§ **Task item**: Could you copy each line of the entries that contains "Flour"?
+++
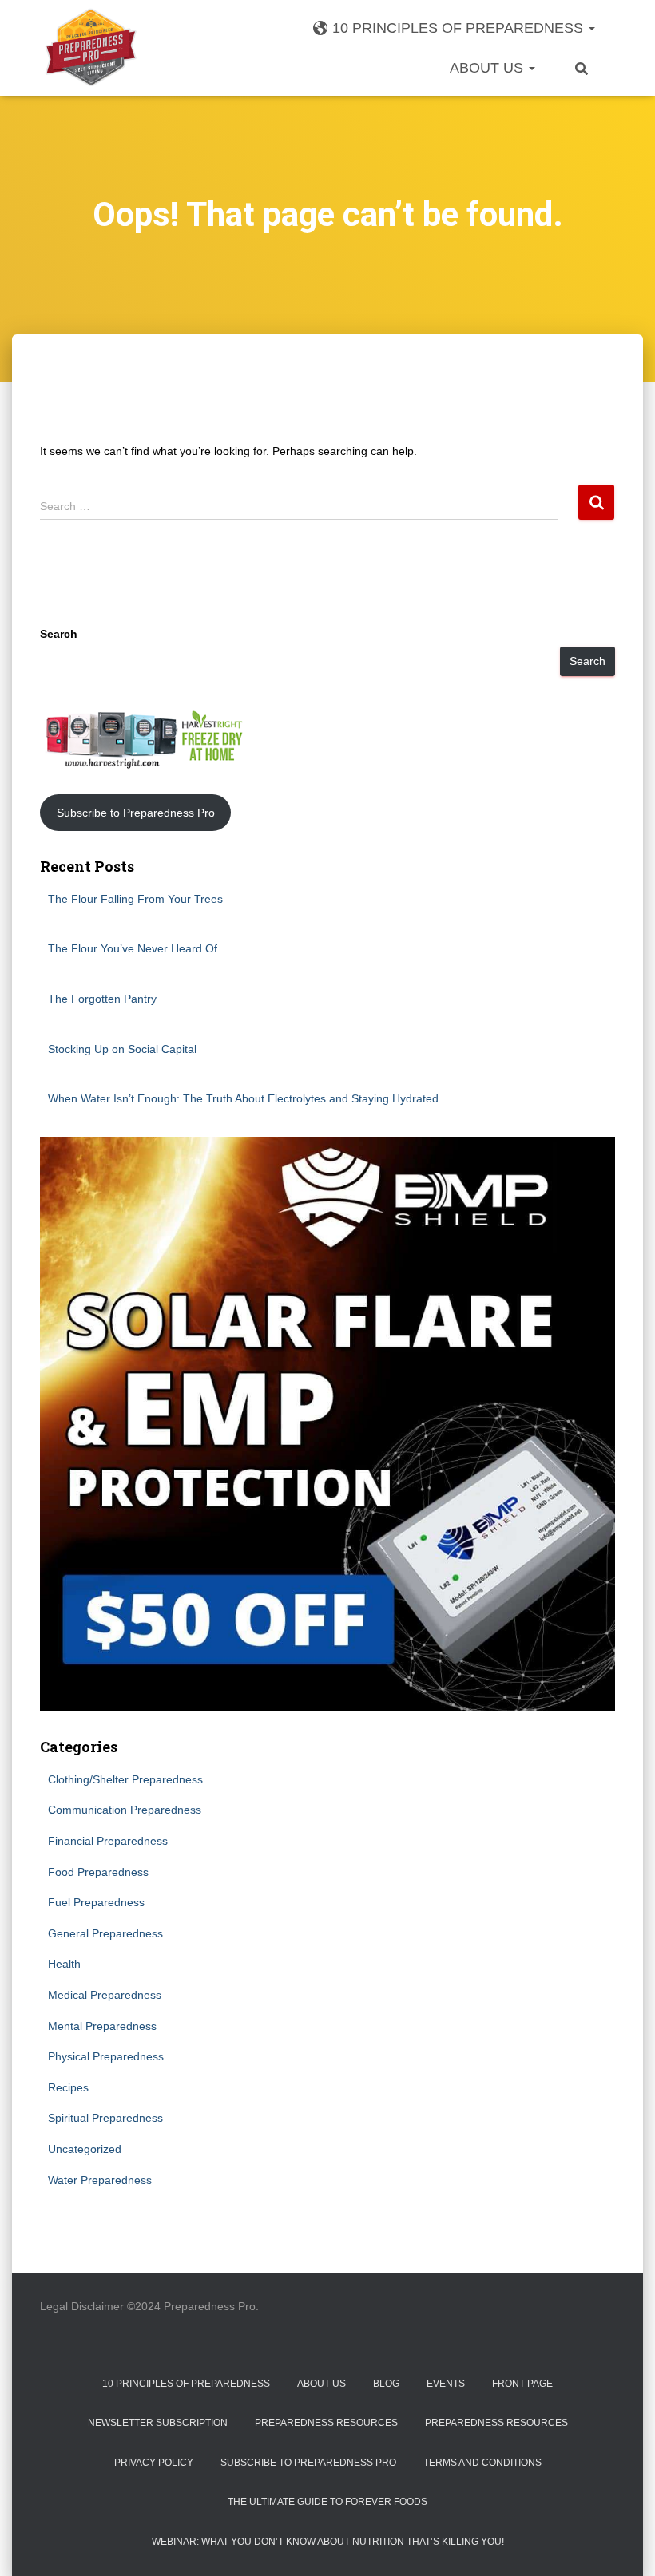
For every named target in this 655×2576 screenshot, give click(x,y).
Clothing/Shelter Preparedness (125, 1779)
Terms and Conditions (482, 2462)
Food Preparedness (98, 1872)
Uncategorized (84, 2149)
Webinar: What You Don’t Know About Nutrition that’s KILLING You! (328, 2541)
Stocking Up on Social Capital (122, 1049)
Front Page (522, 2383)
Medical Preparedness (104, 1994)
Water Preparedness (100, 2180)
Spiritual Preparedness (105, 2117)
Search (58, 633)
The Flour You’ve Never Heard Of (132, 948)
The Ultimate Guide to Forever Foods (327, 2501)
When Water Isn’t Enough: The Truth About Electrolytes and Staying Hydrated (243, 1098)
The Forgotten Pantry (102, 998)
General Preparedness (105, 1933)
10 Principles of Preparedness (459, 28)
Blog (386, 2383)
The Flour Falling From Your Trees (135, 898)
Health (64, 1963)
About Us (488, 68)
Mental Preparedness (102, 2026)
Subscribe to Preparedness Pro (136, 812)
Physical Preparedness (106, 2056)
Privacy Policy (153, 2462)
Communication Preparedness (124, 1809)
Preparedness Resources (326, 2422)
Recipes (68, 2087)
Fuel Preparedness (96, 1902)
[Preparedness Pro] (90, 48)
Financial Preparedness (108, 1840)
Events (446, 2383)
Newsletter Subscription (158, 2422)
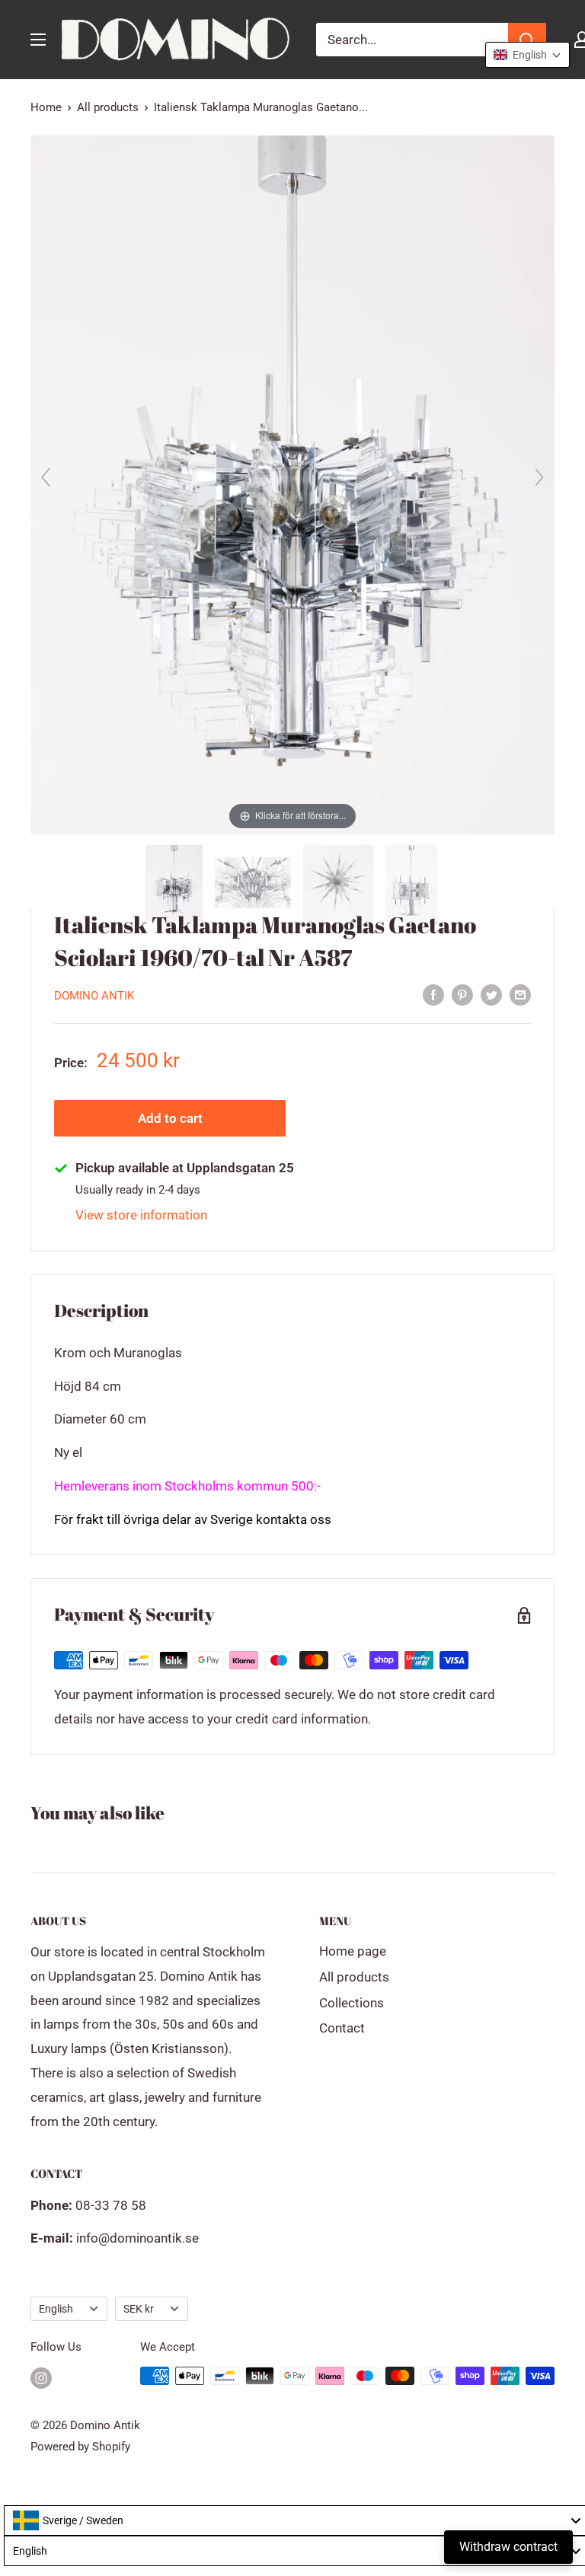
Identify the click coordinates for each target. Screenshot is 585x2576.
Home (46, 107)
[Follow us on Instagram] (41, 2378)
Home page (352, 1951)
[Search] (527, 39)
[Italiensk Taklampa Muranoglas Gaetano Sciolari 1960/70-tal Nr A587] (175, 883)
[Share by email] (520, 994)
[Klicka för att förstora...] (292, 484)
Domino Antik (94, 996)
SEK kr (138, 2309)
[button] (527, 55)
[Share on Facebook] (433, 994)
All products (108, 107)
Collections (351, 2002)
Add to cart (170, 1118)
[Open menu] (38, 39)
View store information (141, 1215)
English (56, 2309)
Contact (342, 2028)
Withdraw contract (508, 2546)
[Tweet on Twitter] (491, 994)
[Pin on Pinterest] (462, 994)
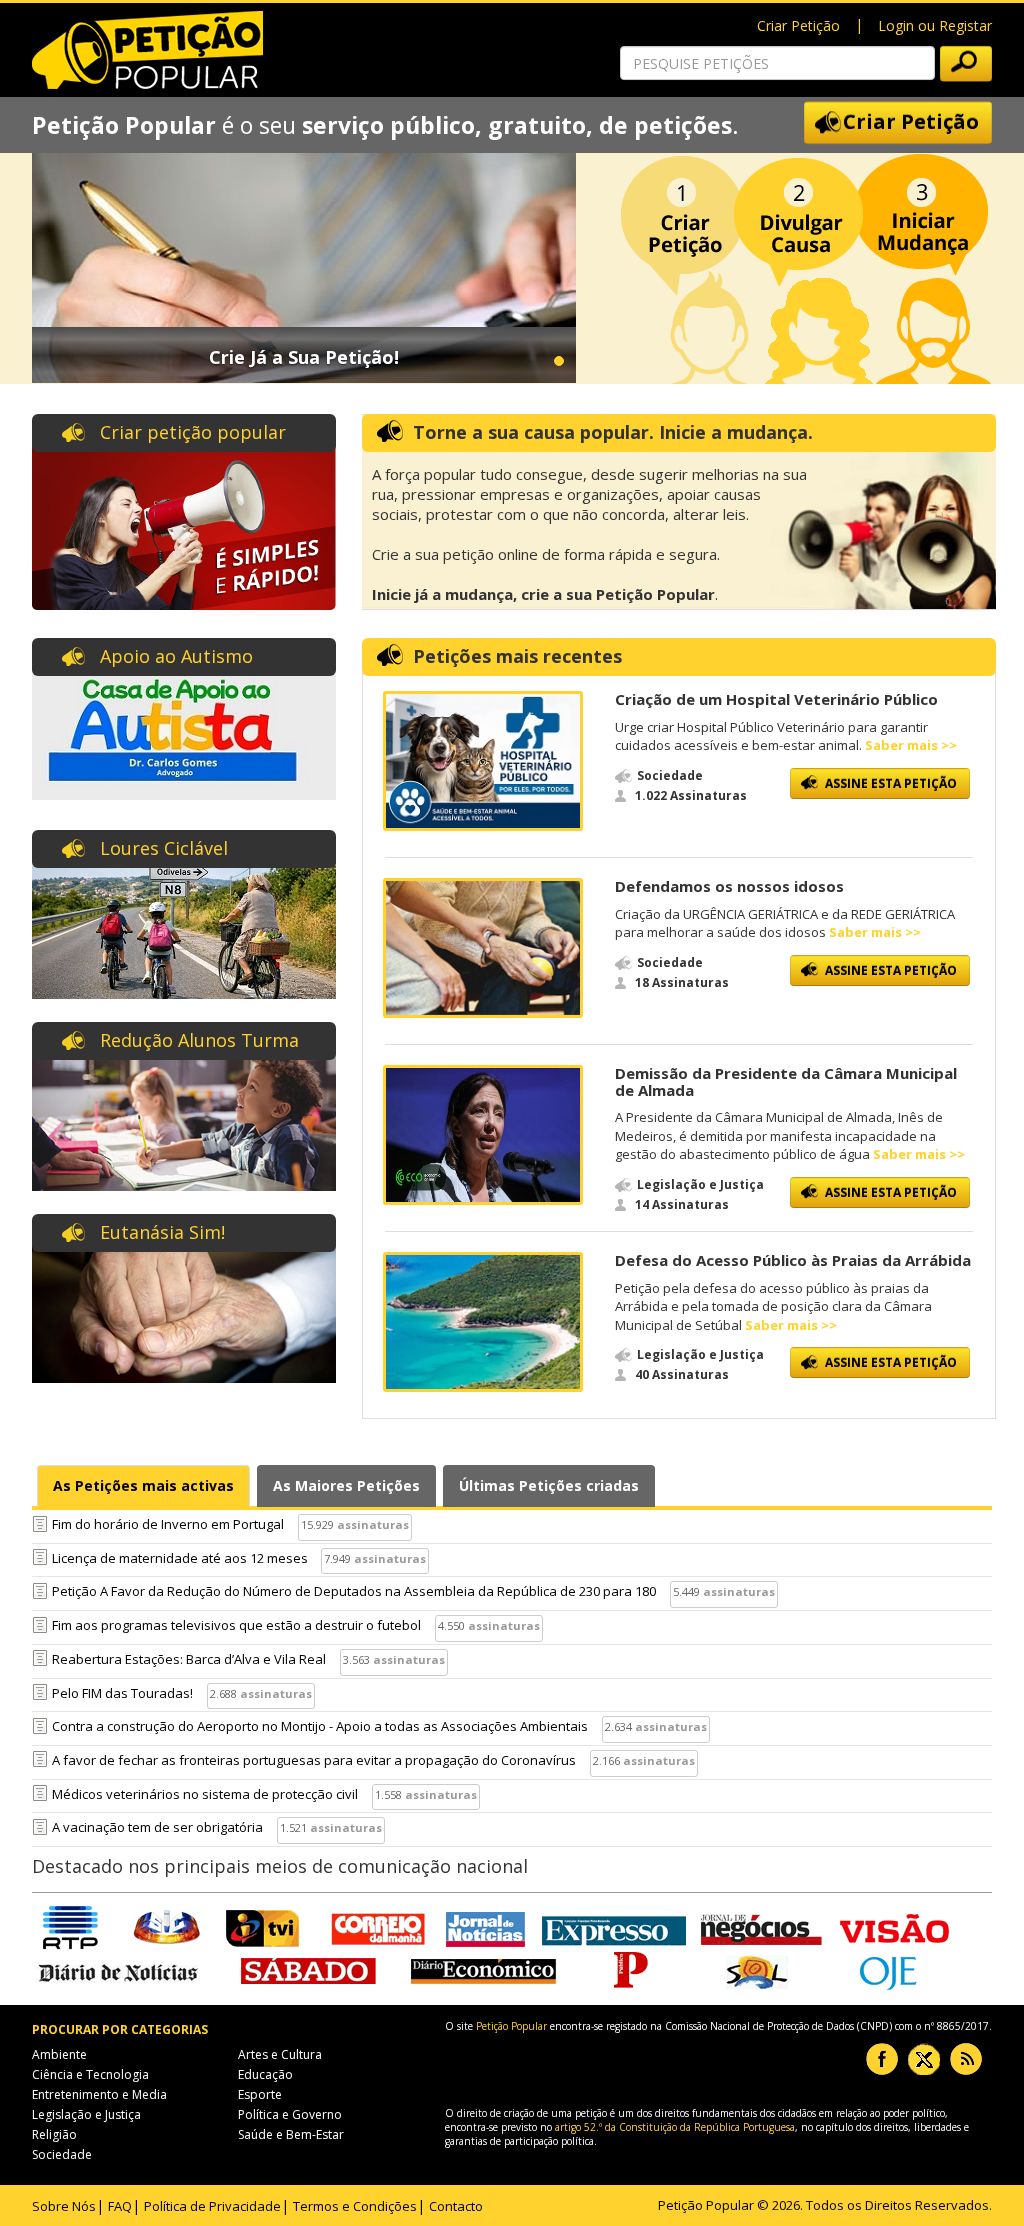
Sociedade (62, 2154)
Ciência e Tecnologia (90, 2074)
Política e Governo (290, 2114)
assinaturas (373, 1524)
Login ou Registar (935, 25)
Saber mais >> (911, 745)
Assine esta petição (891, 783)
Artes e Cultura (280, 2054)
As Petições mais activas (143, 1485)
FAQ (120, 2206)
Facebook (882, 2059)
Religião (54, 2134)
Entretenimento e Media (99, 2094)
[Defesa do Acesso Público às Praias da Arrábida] (483, 1322)
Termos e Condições (355, 2206)
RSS (966, 2059)
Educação (265, 2074)
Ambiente (59, 2054)
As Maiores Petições (346, 1485)
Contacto (456, 2206)
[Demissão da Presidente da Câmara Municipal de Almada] (483, 1135)
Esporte (260, 2094)
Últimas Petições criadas (549, 1485)
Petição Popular (511, 2026)
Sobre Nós (64, 2206)
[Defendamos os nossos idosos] (483, 948)
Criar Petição (798, 25)
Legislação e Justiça (86, 2114)
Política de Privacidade (212, 2206)
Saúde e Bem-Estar (291, 2134)
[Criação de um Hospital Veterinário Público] (483, 761)
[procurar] (966, 64)
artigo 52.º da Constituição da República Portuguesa (675, 2127)
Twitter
+++
§ **Response to the task**:
The Flour You’ve Never Heard Of (132, 948)
The Flour Falling From Your Trees (135, 898)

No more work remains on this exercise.